Are you the one taking responsibility for saving your life partner and your relationship? Do you see your spouse as someone who needs fixing and yourself as the repairman? Being consumed by a partner’s needs and feeling obligated to fulfill them are among the telltale indicators of a codependent marriage.

Curiously enough, many people who are trapped in such a relationship don’t see the toxic red flags of codependency until it’s too late. “I’m too independent to be a codependent partner.”

“How can I be codependent when I’m the one my partner leans on for support and help when situations get messy.”
Such refrains are commonly used to overlook the signs of codependency in a marriage. This may be because the person denies the status of their marriage or does not understand how codependency works.

Sacrificing oneself at the altar of one’s marriage is the most toxic manifestation of an unhealthy relationship. That is why it is imperative to understand the anatomy of a codependent relationship in order to break free from this unhealthy pattern.

What is a codependent marriage?
A codependent marriage can be described as a marriage with extreme concern and dependence – social, emotional as well as physical – on one’s spouse.

Is addiction the only cause of codependency?
Although codependency was first identified in the context of addiction, it is rampant in all dysfunctional relationships.

What are the causes of codependency?
Childhood experiences are considered to be the main cause of codependent tendencies.

Are codependent and interdependent relationships the same?
No, they are the opposite of each other. Interdependent relationships are characterized by healthy emotional dependence and mutual support, while codependent relationships are unbalanced.

Is it possible to stop being codependent?
Yes, with the right guidance and constant effort you can break free from codependent patterns.

11 warning signs of a codependent marriage

Learning to stop being codependent can be a long process that requires constant effort and the right guidance.

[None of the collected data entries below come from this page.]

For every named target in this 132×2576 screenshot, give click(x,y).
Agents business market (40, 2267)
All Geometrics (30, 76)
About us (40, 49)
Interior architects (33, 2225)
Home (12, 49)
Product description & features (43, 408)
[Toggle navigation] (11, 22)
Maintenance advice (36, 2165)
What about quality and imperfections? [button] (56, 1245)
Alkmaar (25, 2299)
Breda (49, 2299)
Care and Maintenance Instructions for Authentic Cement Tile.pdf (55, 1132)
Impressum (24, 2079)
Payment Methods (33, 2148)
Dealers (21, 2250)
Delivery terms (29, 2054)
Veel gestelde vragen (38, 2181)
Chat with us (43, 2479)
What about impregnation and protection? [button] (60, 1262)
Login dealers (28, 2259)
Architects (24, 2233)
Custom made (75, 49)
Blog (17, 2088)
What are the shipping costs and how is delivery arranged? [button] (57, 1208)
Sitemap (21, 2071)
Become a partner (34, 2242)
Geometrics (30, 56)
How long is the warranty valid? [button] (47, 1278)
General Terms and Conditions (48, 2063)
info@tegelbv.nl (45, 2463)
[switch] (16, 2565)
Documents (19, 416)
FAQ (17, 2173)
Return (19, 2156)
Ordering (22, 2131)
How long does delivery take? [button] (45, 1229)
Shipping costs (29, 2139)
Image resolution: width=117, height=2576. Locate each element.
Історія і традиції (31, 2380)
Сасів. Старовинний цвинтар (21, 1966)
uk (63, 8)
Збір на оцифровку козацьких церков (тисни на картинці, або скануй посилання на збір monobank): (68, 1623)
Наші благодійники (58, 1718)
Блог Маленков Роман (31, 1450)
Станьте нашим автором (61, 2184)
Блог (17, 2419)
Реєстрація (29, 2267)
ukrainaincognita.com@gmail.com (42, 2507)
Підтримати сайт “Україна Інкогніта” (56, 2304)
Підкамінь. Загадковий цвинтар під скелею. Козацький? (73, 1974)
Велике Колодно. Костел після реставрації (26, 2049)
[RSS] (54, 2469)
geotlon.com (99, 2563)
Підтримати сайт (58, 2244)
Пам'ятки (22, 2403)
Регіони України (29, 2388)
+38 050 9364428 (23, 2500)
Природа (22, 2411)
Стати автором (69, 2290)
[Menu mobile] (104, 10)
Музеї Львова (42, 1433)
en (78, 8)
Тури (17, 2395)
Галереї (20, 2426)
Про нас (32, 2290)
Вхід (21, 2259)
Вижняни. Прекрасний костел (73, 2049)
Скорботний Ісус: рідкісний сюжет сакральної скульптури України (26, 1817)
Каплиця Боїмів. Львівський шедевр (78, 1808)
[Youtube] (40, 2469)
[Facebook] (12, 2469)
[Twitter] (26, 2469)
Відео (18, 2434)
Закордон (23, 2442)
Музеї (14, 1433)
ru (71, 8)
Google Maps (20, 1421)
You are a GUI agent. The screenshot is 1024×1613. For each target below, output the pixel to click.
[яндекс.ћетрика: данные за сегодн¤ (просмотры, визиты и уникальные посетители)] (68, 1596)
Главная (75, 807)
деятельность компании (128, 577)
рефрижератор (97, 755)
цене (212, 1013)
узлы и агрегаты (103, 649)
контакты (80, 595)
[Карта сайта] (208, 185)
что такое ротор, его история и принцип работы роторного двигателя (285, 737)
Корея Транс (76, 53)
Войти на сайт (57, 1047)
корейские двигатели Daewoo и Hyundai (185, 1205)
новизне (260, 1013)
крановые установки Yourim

The first step in the direction is to identify and accept the fact that you are in a codependent marriage.

Before thinking about the stages of recovering codependency to eliminate dysfunctionality from relational dynamics, pay attention to these 11 warning signs of a codependent marriage:

1. The “we” outweighs the “I”
One of the first signs of a codependent marriage is that both spouses begin to see each other as one entity. They have a pressing need to do everything together due to the overwhelming feeling of not being able to live without each other.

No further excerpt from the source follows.